Feature-Aware Anisotropic Local Differential Privacy for Utility-Preserving Graph Representation Learning in Metal Additive Manufacturing
Metal additive manufacturing (AM) has revolutionized the fabrication of safety-critical components, primarily due to its ability to produce complex geometries with high precision. However, the reliability of quality assurance in AM processes heavily depends on high-fidelity sensor streams that contain proprietary process information. This reliance on sensitive data poses challenges for collaborative data sharing among manufacturers and researchers.
Existing defect detection models in metal AM often treat melt-pool observations as independent samples. This approach neglects the layer-wise physical couplings that are critical for understanding the manufacturing process. Additionally, conventional privacy-preserving techniques, particularly Local Differential Privacy (LDP), have been shown to lead to significant utility degradation. This degradation arises from the injection of uniform noise across all feature dimensions, which adversely affects the model’s performance.
Introducing FI-LDP-HGAT Framework
To address these interrelated challenges, researchers have proposed a novel computational framework known as FI-LDP-HGAT. This innovative approach integrates two pivotal methodological components:
- Stratified Hierarchical Graph Attention Network (HGAT): This component effectively captures spatial and thermal dependencies across scan tracks and deposited layers, providing a more holistic view of the additive manufacturing process.
- Feature-Importance-Aware Anisotropic Gaussian Mechanism (FI-LDP): This mechanism enhances non-interactive feature privatization by redistributing the privacy budget across embedding coordinates, based on an encoder-derived importance prior.
Unlike traditional isotropic LDP, the FI-LDP mechanism assigns lower noise levels to task-critical thermal signatures while allocating higher noise to redundant dimensions. This allocation maintains formal LDP guarantees without compromising the utility of the data.
Performance and Results
Experiments conducted on a Directed Energy Deposition (DED) porosity dataset have illustrated the effectiveness of the FI-LDP-HGAT framework. The results indicate that:
- FI-LDP-HGAT achieves an impressive 81.5% utility recovery at a moderate privacy budget (epsilon = 4).
- The framework maintains a defect recall rate of 0.762 under stricter privacy conditions (epsilon = 2).
- FI-LDP-HGAT outperforms traditional machine learning models, standard Graph Neural Networks (GNNs), and alternative privacy mechanisms, including Differentially Private Stochastic Gradient Descent (DP-SGD), across all evaluated metrics.

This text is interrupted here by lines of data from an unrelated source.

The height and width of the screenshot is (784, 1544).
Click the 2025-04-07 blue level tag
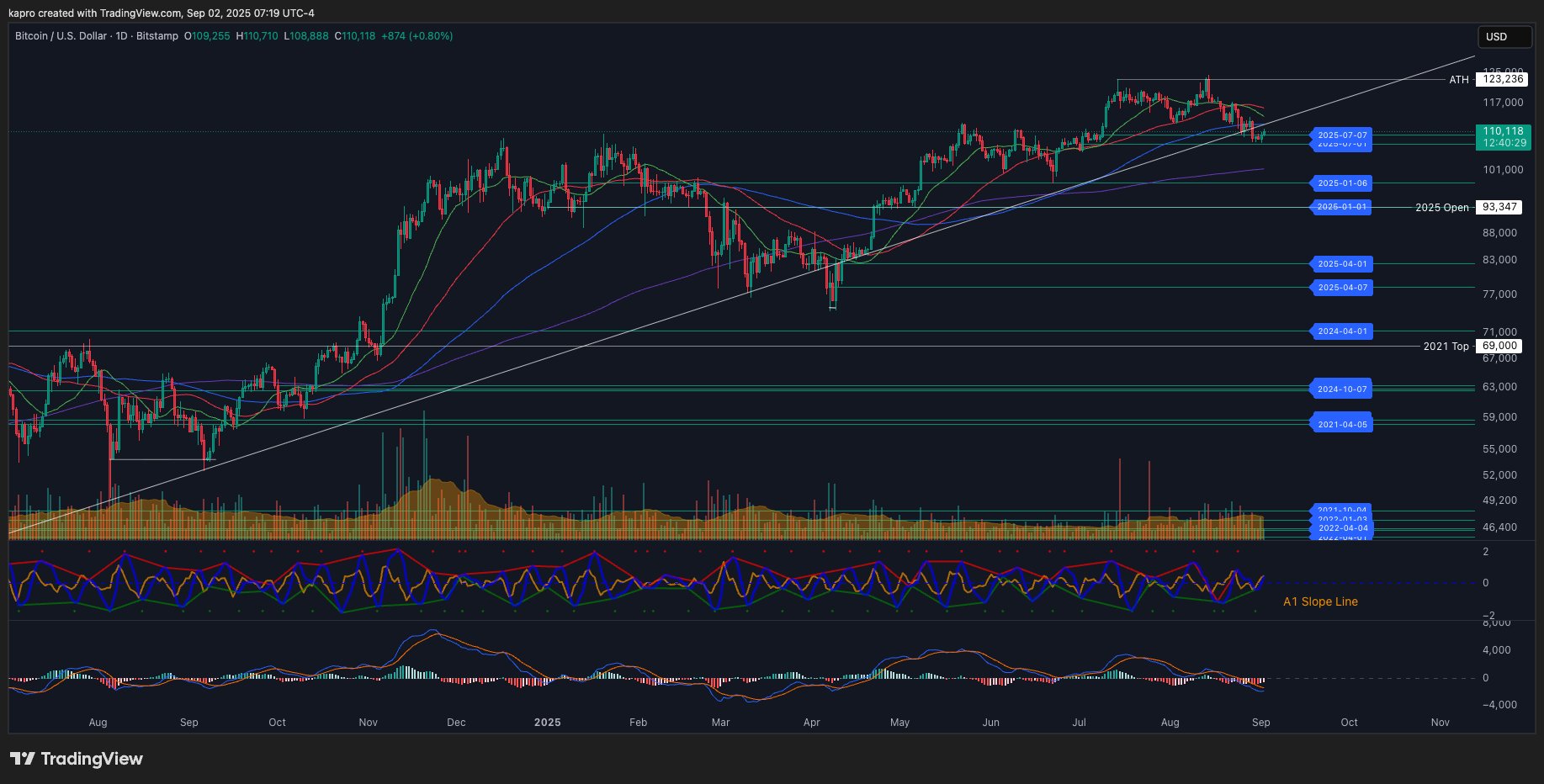(x=1341, y=288)
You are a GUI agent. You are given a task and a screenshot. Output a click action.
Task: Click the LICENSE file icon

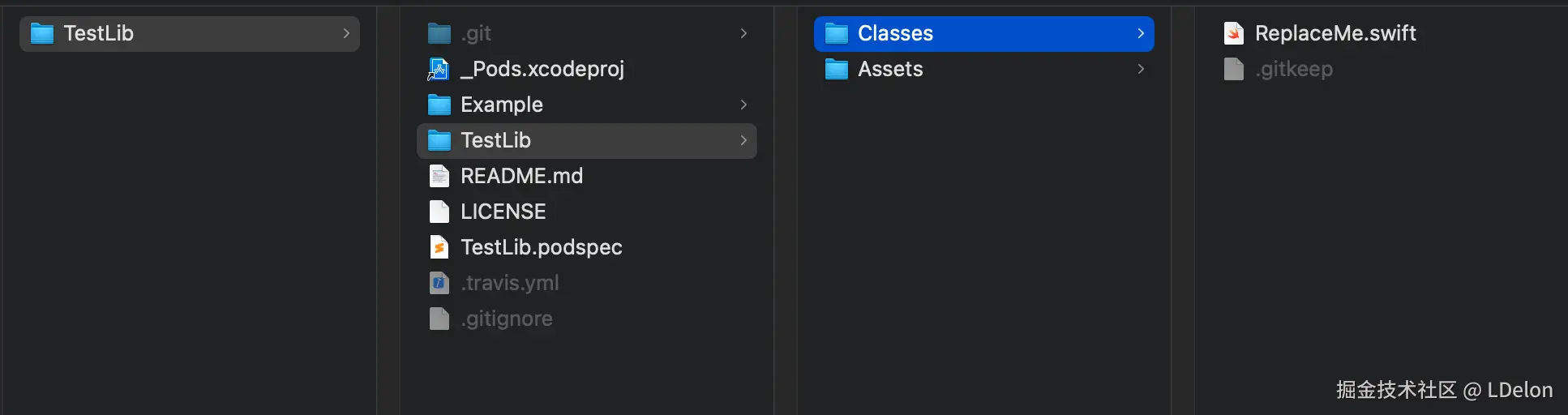[x=439, y=212]
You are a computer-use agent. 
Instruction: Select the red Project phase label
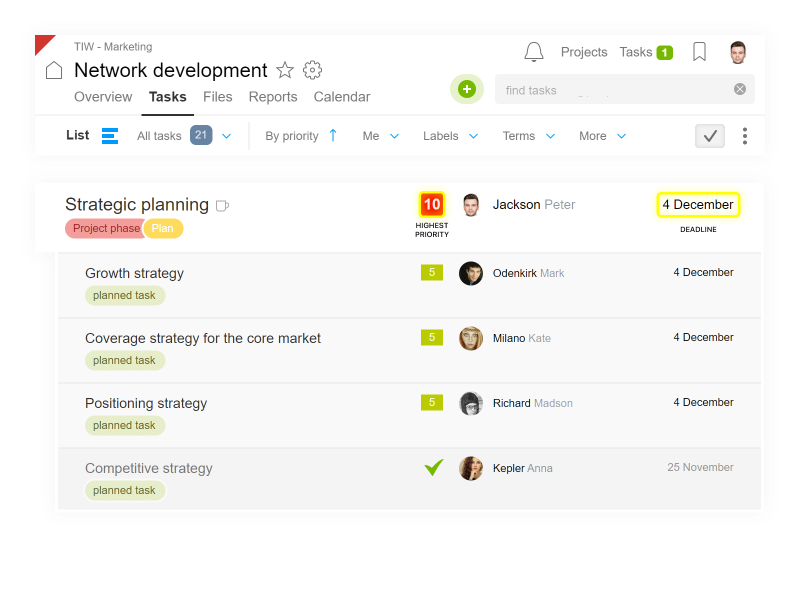click(x=106, y=229)
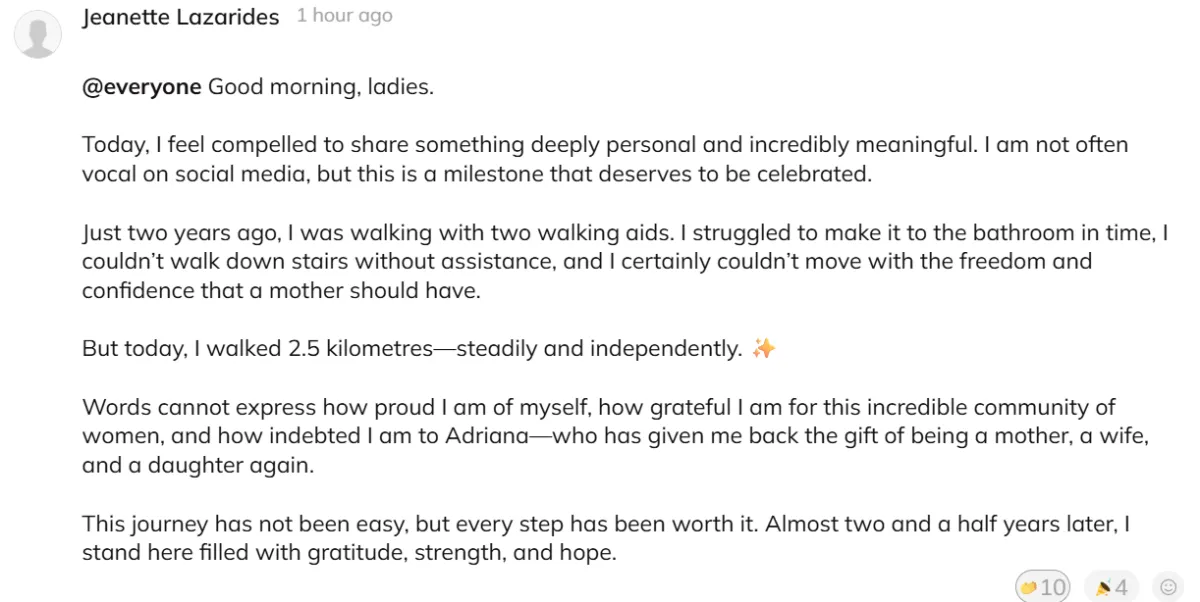Screen dimensions: 1200x602
Task: Click the sparkles emoji after 'independently'
Action: [764, 349]
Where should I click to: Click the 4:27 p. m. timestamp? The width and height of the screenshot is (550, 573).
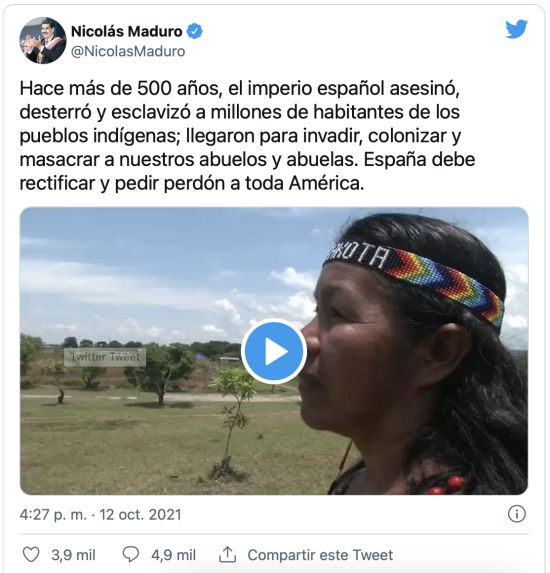[53, 515]
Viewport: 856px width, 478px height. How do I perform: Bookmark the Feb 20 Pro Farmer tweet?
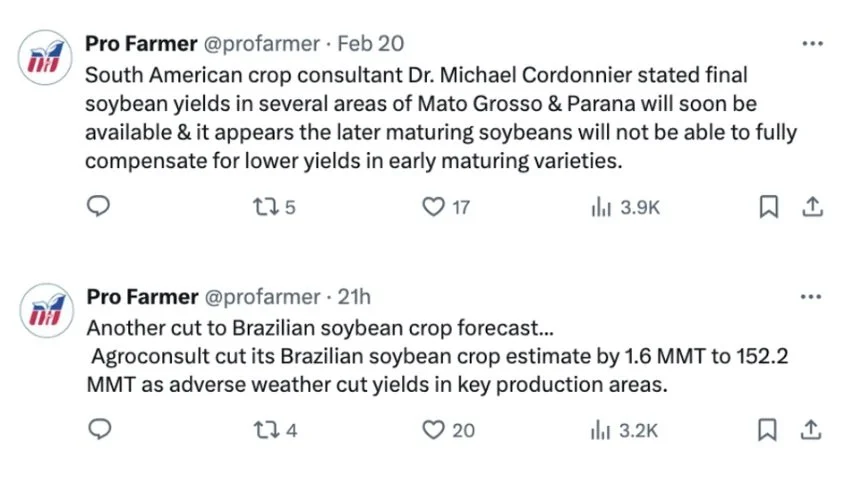point(769,207)
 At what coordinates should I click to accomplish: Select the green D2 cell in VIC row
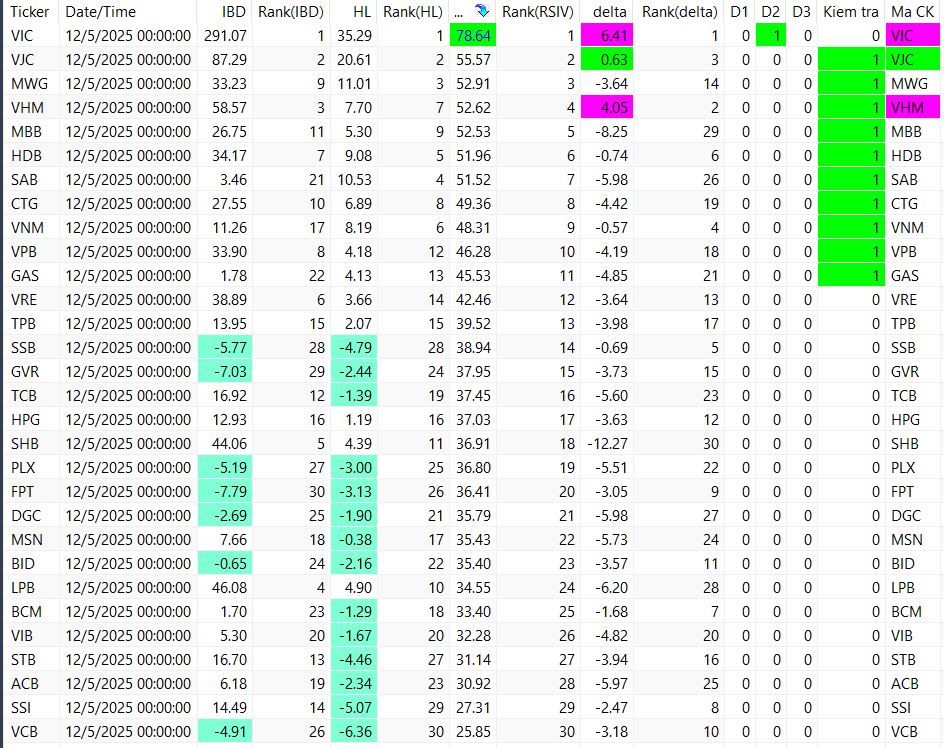(770, 35)
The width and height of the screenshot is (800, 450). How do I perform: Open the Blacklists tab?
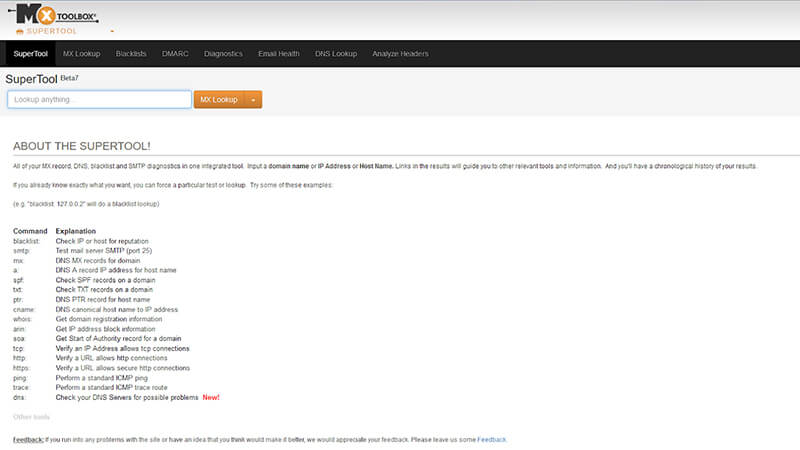click(x=132, y=53)
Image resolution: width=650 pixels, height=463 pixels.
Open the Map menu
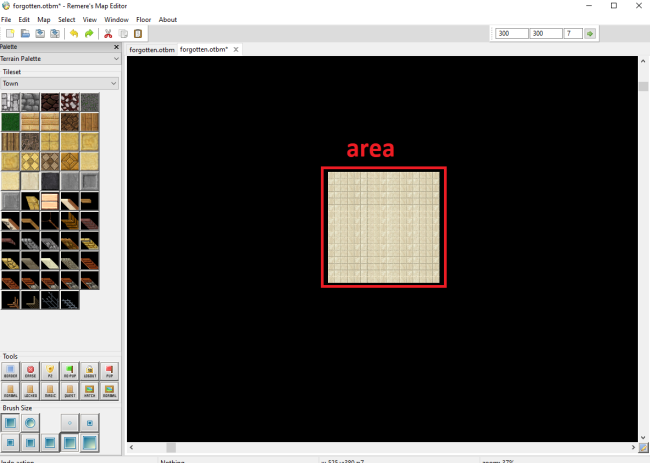coord(43,19)
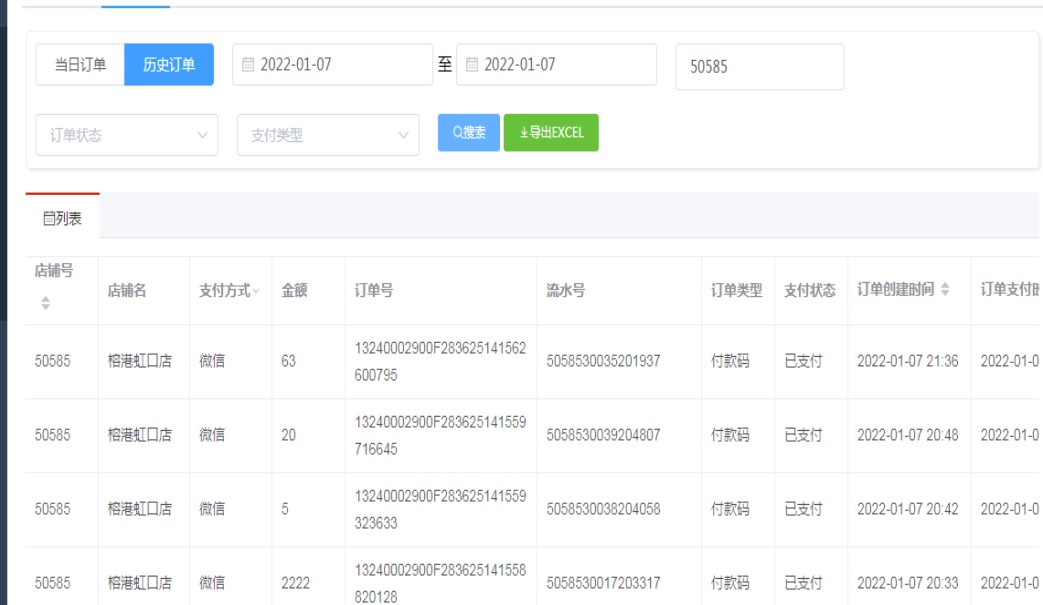The image size is (1043, 605).
Task: Click order number ending 600795
Action: (440, 361)
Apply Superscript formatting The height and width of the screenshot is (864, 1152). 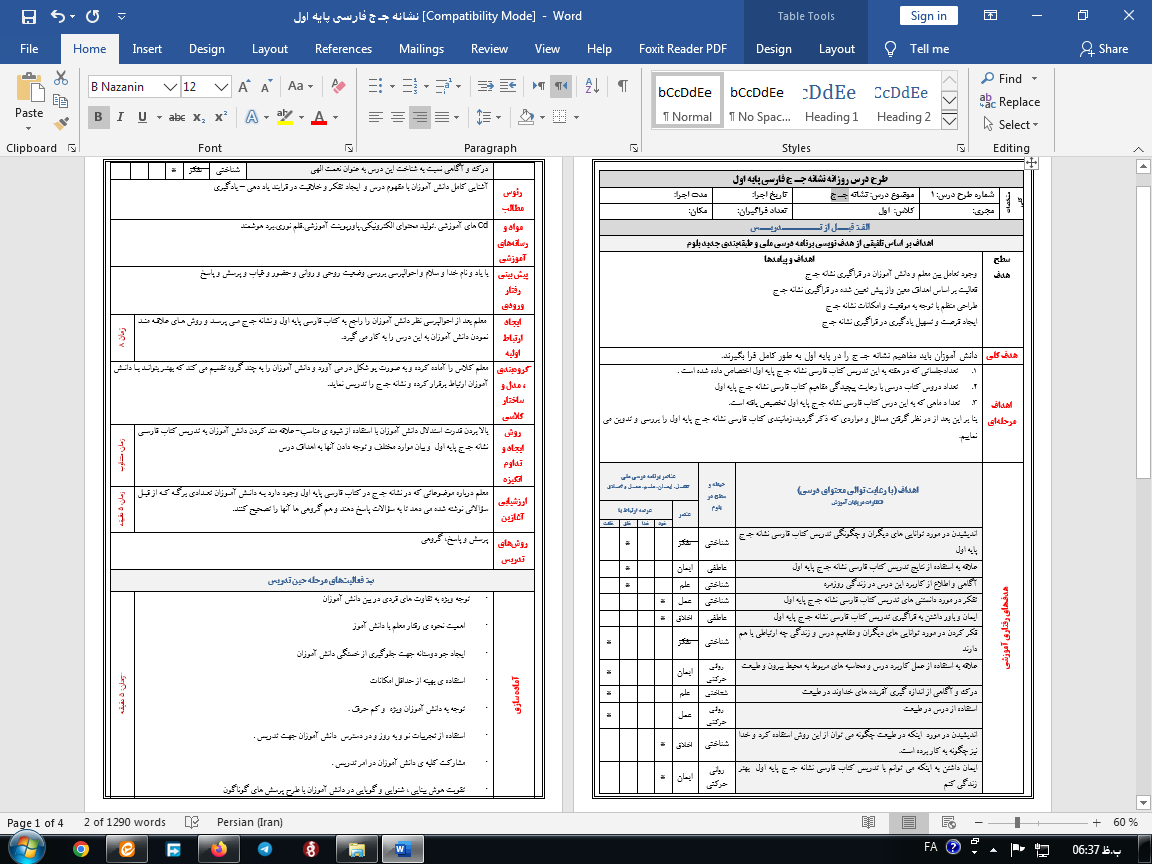(223, 117)
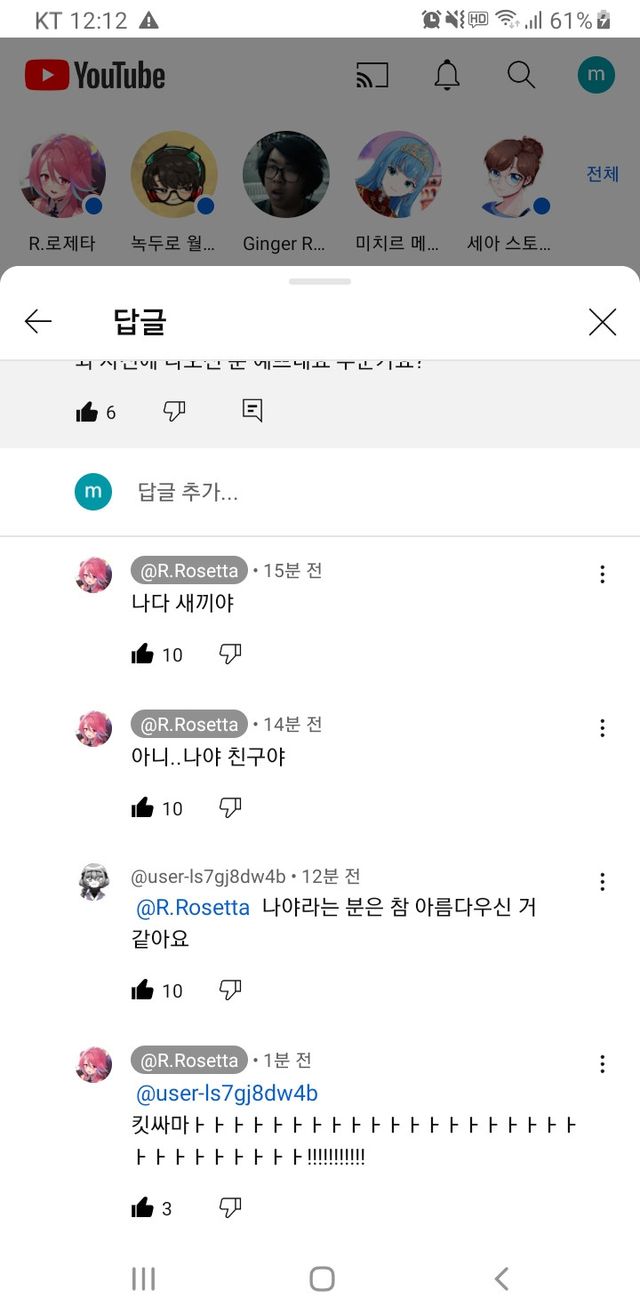Image resolution: width=640 pixels, height=1316 pixels.
Task: Dislike the parent comment
Action: pyautogui.click(x=174, y=410)
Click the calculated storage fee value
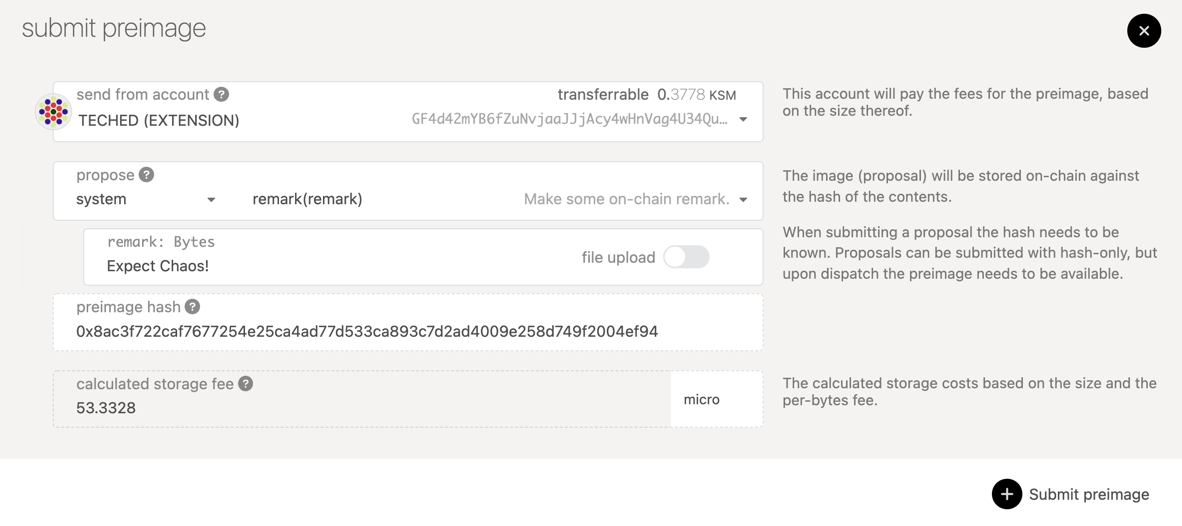The width and height of the screenshot is (1182, 526). 106,408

A mechanistic analysis further supports the findings, revealing a strong negative correlation (Spearman = -0.81) between feature importance and noise magnitude. This correlation offers interpretable evidence that the privacy-utility gains achieved by FI-LDP-HGAT are driven by a principled anisotropic allocation strategy.
Conclusion
The FI-LDP-HGAT framework represents a significant advancement in the field of metal additive manufacturing, particularly in the context of defect detection and data privacy. By effectively balancing privacy preservation and utility recovery, this innovative approach has the potential to facilitate collaborative research and improve quality assurance in safety-critical applications.